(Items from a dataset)
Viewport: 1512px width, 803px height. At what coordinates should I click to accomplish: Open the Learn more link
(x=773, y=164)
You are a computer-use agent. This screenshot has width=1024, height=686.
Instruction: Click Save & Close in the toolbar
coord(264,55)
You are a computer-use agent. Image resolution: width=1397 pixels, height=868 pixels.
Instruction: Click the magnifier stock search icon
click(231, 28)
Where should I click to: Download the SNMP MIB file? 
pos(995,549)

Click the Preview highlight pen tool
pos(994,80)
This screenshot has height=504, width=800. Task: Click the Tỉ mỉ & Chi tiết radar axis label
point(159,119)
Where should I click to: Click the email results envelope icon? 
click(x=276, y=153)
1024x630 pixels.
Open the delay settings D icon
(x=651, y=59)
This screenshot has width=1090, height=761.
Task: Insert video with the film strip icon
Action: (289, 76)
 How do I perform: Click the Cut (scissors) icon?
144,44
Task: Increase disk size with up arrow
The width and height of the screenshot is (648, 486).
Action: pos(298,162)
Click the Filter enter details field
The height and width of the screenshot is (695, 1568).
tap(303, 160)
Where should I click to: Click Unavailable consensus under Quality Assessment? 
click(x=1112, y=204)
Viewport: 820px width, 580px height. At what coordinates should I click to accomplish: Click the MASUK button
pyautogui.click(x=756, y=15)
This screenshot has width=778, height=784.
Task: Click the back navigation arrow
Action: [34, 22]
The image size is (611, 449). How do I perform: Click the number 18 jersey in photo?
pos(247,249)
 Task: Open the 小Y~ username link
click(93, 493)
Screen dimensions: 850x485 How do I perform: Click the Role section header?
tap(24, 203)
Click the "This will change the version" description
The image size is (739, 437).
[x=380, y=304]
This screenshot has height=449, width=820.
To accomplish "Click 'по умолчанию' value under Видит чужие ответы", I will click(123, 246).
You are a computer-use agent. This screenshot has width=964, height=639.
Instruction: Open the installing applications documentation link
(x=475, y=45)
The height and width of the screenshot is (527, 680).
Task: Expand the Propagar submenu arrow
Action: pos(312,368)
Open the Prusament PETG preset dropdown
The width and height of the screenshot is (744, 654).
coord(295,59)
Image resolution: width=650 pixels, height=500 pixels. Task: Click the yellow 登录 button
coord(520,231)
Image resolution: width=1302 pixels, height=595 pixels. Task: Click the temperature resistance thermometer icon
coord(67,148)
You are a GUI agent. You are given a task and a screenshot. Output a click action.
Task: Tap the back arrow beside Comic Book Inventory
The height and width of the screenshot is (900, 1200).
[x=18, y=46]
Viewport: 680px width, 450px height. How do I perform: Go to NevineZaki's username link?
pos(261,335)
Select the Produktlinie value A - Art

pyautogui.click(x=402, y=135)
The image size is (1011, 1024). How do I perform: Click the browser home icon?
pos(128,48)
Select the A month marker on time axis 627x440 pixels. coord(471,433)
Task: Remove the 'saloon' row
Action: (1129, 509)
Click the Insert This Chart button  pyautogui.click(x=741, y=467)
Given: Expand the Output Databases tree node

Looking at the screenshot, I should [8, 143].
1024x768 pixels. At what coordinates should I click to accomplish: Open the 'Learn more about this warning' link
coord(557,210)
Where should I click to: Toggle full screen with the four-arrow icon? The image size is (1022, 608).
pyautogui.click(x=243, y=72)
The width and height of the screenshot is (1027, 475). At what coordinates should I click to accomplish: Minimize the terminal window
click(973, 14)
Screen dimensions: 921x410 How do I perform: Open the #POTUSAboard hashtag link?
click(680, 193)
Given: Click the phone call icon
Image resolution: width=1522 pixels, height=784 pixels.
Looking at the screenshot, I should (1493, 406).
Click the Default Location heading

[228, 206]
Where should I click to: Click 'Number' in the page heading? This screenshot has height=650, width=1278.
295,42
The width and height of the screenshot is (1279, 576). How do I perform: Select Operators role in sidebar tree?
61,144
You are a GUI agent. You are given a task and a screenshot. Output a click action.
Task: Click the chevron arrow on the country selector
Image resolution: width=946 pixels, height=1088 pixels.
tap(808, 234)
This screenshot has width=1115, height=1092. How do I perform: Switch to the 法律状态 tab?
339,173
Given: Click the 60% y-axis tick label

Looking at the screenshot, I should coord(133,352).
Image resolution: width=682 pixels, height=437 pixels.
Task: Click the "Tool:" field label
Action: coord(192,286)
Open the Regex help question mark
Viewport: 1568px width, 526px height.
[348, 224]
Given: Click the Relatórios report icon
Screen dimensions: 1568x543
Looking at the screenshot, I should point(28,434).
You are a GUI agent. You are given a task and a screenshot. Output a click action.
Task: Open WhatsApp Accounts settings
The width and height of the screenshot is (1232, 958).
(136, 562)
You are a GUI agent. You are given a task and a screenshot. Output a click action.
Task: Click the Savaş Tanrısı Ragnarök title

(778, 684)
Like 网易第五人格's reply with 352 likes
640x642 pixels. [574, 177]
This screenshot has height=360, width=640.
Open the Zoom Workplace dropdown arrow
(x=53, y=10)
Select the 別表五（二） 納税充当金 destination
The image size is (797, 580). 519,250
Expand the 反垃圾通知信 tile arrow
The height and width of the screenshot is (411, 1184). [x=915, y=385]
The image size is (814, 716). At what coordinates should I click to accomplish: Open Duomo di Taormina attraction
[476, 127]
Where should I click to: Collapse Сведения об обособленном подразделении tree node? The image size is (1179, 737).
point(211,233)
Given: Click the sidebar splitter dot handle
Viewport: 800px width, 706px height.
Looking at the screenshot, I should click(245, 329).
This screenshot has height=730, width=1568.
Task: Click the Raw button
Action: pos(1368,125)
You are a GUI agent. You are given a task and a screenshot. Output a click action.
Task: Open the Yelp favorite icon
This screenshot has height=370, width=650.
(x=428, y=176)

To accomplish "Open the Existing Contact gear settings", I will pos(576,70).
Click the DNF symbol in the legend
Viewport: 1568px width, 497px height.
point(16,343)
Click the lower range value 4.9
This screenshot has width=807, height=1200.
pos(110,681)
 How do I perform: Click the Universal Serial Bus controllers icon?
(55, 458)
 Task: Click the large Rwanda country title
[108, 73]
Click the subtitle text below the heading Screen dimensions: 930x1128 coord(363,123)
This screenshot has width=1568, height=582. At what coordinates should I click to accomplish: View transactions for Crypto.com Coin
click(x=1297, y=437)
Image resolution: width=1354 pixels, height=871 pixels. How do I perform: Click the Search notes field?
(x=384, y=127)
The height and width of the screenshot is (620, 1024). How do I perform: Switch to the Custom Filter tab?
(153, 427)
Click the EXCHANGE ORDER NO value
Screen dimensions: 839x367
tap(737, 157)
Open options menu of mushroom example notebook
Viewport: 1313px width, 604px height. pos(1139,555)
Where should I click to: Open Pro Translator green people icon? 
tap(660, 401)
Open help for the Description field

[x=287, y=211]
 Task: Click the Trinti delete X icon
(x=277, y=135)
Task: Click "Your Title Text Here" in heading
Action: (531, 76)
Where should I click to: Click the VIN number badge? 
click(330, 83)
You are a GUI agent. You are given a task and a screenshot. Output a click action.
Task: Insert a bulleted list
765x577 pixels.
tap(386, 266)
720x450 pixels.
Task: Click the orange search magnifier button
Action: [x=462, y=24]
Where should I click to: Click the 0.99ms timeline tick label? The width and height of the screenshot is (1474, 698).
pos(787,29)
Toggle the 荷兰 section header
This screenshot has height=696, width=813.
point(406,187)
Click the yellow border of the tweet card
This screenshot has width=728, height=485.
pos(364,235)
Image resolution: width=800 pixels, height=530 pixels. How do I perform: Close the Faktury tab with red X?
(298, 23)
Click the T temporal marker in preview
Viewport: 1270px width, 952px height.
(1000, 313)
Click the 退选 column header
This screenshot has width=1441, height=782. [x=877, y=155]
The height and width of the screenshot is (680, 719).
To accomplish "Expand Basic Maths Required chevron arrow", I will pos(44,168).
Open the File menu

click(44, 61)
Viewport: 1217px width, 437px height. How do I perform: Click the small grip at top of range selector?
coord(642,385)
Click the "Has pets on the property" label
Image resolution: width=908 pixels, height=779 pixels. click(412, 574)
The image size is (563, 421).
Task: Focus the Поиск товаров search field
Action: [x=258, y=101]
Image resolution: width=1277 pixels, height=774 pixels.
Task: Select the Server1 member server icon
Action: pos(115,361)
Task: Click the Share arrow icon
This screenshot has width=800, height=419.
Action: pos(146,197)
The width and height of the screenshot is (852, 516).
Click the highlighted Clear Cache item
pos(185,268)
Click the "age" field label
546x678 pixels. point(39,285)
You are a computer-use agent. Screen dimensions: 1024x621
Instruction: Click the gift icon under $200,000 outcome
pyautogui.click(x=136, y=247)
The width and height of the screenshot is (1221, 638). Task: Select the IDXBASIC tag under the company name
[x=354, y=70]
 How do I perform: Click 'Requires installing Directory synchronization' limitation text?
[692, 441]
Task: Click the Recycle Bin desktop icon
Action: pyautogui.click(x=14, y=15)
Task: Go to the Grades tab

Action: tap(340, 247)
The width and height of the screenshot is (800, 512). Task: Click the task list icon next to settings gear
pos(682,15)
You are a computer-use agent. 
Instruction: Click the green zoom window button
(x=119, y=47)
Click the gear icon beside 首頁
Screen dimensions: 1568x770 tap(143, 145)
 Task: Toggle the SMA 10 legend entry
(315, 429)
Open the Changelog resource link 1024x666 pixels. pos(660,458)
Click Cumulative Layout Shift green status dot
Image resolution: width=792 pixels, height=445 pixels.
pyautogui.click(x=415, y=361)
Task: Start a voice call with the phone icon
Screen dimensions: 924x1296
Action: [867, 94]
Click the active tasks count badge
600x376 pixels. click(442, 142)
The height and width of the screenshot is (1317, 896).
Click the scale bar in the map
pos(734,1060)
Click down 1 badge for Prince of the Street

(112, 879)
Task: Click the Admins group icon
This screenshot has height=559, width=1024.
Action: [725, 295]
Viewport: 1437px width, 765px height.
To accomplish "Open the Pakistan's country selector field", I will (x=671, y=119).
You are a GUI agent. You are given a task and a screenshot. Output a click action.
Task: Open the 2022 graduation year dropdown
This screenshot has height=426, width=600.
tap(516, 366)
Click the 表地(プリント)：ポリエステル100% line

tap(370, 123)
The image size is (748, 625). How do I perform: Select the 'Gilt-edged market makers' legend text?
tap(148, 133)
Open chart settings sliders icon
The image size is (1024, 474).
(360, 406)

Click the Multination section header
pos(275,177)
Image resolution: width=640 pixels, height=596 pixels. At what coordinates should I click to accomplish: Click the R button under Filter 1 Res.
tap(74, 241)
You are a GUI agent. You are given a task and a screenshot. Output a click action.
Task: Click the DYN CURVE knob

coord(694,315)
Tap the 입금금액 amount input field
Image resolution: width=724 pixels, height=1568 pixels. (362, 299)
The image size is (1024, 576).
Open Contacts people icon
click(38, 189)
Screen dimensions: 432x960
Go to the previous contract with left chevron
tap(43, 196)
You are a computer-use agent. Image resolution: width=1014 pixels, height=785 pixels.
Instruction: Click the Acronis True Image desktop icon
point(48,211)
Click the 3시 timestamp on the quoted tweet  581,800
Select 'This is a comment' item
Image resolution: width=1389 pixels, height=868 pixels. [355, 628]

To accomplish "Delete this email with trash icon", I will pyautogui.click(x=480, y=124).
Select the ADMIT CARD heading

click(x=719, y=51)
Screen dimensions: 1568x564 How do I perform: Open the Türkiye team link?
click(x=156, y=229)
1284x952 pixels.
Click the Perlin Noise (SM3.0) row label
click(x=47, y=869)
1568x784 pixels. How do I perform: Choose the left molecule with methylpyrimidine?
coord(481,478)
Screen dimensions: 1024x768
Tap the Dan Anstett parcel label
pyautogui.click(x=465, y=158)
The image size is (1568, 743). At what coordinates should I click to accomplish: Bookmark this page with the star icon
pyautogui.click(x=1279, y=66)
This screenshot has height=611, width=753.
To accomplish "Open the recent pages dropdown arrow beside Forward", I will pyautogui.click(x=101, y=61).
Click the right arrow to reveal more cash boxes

** What this task involves **
Look above for the line containing "Click the active tasks count badge". Output from there through the line containing "The image size is (1024, 576).", exactly and inclusively.

** Written solution **
Click the active tasks count badge
600x376 pixels. click(442, 142)
The height and width of the screenshot is (1317, 896).
Click the scale bar in the map
pos(734,1060)
Click down 1 badge for Prince of the Street

(112, 879)
Task: Click the Admins group icon
This screenshot has height=559, width=1024.
Action: [725, 295]
Viewport: 1437px width, 765px height.
To accomplish "Open the Pakistan's country selector field", I will (x=671, y=119).
You are a GUI agent. You are given a task and a screenshot. Output a click action.
Task: Open the 2022 graduation year dropdown
This screenshot has height=426, width=600.
tap(516, 366)
Click the 表地(プリント)：ポリエステル100% line

tap(370, 123)
The image size is (748, 625). How do I perform: Select the 'Gilt-edged market makers' legend text?
tap(148, 133)
Open chart settings sliders icon
The image size is (1024, 474).
(360, 406)

Click the Multination section header
pos(275,177)
Image resolution: width=640 pixels, height=596 pixels. At what coordinates should I click to accomplish: Click the R button under Filter 1 Res.
tap(74, 241)
You are a GUI agent. You are given a task and a screenshot. Output a click action.
Task: Click the DYN CURVE knob

coord(694,315)
Tap the 입금금액 amount input field
Image resolution: width=724 pixels, height=1568 pixels. (362, 299)
The image size is (1024, 576).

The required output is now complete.